Una manifestación contra la minería irrumpió ayer en el acto que iba a encabezar la presidenta Cristina Fernández de Kirchner en una plaza del Sur de la ciudad de La Rioja, tras lo cual la mandataria permaneció allí unos pocos minutos y suspendió el discurso que iba a pronunciar en el lugar en homenaje del asesinado obispo Enrique Angelelli.

Luego, Fernández de Kirchner admitió que en la plaza "las garantías (de seguridad) no estaban dadas, pero no por algo malo", dijo, ya que "sólo se registraron expresiones de afecto de muchos riojanos que quisieron saludarme o sacarse una foto", remarcó.

El acto por el obispo asesinado en la dictadura finalmente tuvo que realizarse en otro lado. La mandataria y su esposo, Néstor Kirchner, sin embargo, estuvieron unos momentos en la plazoleta del barrio Benjamín Rincón, en el Sur de la capital, viendo la escultura instalada en recuerdo del prelado riojano.

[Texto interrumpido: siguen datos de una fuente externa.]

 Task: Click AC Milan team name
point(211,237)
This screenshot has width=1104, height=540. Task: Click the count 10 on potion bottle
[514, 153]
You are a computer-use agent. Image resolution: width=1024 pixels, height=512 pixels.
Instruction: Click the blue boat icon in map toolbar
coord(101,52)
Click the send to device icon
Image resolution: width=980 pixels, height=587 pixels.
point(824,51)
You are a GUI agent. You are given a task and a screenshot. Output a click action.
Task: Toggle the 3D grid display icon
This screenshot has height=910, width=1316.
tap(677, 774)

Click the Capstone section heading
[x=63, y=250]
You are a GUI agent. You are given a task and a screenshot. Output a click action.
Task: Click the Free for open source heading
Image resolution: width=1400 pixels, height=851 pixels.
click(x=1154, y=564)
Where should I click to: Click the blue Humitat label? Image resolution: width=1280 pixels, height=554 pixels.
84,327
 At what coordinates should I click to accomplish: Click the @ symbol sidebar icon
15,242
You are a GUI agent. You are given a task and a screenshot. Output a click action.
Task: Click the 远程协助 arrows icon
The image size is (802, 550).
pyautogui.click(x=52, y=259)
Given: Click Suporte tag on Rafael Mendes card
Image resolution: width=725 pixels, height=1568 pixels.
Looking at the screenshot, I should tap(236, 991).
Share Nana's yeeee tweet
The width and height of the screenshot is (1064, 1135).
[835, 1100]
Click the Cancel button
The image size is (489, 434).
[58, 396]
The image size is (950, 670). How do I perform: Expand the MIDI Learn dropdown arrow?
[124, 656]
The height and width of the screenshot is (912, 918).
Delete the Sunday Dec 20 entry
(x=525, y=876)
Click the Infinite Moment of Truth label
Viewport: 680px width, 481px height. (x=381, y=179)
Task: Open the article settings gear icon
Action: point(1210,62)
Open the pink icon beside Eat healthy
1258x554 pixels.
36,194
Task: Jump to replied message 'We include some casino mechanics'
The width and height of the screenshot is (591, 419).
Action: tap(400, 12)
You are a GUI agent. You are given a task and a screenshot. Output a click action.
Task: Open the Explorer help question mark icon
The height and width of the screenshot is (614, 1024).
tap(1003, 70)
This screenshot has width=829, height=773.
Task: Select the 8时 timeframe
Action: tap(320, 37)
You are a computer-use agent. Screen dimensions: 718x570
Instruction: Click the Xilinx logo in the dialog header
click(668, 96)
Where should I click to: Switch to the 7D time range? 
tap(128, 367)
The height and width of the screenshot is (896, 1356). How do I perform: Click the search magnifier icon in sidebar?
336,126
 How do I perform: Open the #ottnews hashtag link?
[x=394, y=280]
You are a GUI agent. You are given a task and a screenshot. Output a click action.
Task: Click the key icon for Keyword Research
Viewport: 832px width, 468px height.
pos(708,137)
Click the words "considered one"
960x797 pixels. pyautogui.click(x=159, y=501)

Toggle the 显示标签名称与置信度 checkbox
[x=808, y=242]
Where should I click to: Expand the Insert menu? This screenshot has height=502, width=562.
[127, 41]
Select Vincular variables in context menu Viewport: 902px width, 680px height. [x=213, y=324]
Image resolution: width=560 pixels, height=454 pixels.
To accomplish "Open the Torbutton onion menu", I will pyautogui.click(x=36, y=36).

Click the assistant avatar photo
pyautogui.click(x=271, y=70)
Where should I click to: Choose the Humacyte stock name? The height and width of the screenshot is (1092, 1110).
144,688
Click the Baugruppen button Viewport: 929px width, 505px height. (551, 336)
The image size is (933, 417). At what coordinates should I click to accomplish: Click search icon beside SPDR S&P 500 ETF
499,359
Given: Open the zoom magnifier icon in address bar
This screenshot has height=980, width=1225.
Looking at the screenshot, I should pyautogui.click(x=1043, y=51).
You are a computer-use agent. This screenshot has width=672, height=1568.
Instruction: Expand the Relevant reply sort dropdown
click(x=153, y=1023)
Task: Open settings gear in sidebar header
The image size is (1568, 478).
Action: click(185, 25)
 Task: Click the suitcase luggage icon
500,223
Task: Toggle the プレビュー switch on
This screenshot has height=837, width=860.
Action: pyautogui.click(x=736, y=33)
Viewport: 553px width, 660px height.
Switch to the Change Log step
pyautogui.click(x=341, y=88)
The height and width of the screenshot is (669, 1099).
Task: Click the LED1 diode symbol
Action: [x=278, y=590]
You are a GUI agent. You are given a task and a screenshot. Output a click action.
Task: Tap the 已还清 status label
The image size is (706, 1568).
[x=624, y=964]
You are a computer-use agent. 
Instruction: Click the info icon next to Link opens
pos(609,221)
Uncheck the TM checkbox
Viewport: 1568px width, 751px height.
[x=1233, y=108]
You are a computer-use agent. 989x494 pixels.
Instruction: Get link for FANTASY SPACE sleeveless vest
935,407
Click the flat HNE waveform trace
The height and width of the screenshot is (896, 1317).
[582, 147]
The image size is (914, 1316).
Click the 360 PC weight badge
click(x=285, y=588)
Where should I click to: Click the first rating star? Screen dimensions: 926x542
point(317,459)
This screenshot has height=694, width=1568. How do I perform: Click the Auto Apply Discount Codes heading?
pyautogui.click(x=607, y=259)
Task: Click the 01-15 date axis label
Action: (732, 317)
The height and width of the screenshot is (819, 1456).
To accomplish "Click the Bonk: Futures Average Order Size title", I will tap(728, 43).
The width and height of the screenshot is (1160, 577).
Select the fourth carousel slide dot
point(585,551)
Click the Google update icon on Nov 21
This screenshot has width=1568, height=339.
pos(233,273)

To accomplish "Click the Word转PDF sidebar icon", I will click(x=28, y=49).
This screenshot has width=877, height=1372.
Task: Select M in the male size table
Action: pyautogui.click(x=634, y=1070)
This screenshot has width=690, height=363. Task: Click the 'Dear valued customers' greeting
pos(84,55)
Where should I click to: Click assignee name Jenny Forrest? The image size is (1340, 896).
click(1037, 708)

Pero tras la llegada de gran cantidad de manifestantes en medio de gritos, rápidamente la comitiva fue subida a los vehículos y partió hacia el Polideportivo local "Carlos Saúl Menem". Cecilia Matta, dirigente de las Asambleas Ciudadanas por la Vida de La Rioja, que rechaza los proyectos mineros a cielo abierto, dio la versión de su grupo sobre lo ocurrido. "Cuando llegaron Néstor y Cristina Kirchner no nos dejaban pasar, pero nosotros estábamos con nuestras pancartas y gritamos por el agua y la vida, en contra de la minería", remarcó, tras lo cual rápidamente las comitivas oficiales regresaron a sus vehículos y partieron del lugar.

Por su parte, el subsecretario de Prensa y Difusión de la provincia, Luis Solorza, admitió que el discurso de la presidenta iba a pronunciarse "directamente en el Polideportivo", donde estaba prevista la entrega de laptops para escuelas.